This shows the effect of very carefully applied (under supervision) sunscreens of high sun protection factor 15, A against UVB and UVA, B just against UVB, compared with C, no sunscreen protection. The sunscreens only mildly reduce vitamin D production, sunscreen A less so. The Łódź control plot refers to control volunteers remaining in the Łódź Polish winter ¹⁹ , figure by kind courtesy of Professor Antony Young

Given that some reduction in vitamin D production did occur with an SPF 15 sunscreen during heavy ultraviolet exposure in Tenerife, as described above, it does seem very likely that obsessively careful, very high SPF sunscreen use, say 50+, would prevent solar vitamin D production. However, non‐obsessional use as generally occurs in normal subjects achieves only a third or often less of the SPF, strongly suggesting that significantly reduced production does not often happen, even SPF 50 seeming safe. ²²

Further, and perhaps unexpectedly, even marked skin pigmentation generally appears as shown by two separate research groups to have at most a minor effect on ultraviolet radiation‐induced vitamin D production. ⁹ , ²³ This would appear likely to be because the cholesterol‐derived vitamin D precursor is present in high enough concentrations superficially to permit vitamin D production, especially as the melanin is concentrated near the epidermal basal layer (Figure 6). However, Kift et al ²⁴ have questioned this amongst South Asians in Manchester, UK, their deficiency very possibly occurring because pigment genes can at times have a greater effect than pigmentation in determining UVB‐induced vitamin D production. ²⁵ In addition, careful sun protection to avoid deeper than constitutional skin tanning and also dietary differences in the Manchester group may partly contribute.
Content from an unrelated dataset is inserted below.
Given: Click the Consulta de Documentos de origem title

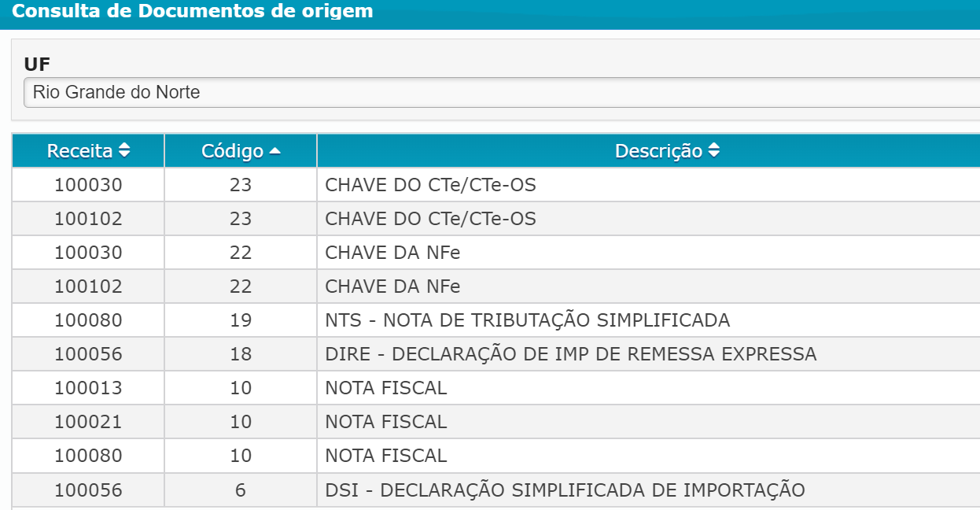Looking at the screenshot, I should click(x=193, y=12).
This shows the minor differences in vitamin D production in the volunteer subjects tested, of skin types I to VI, irradiated all over with solar simulated radiation, apart from under their underwear, indicating skin pigmentation does not inhibit production to a significant degree ²³ , figure by kind courtesy of Professor Antony Young, but also shown by Bogh et al ⁹ , though pigment gene differences can also play a part (Datta et al ²⁵ )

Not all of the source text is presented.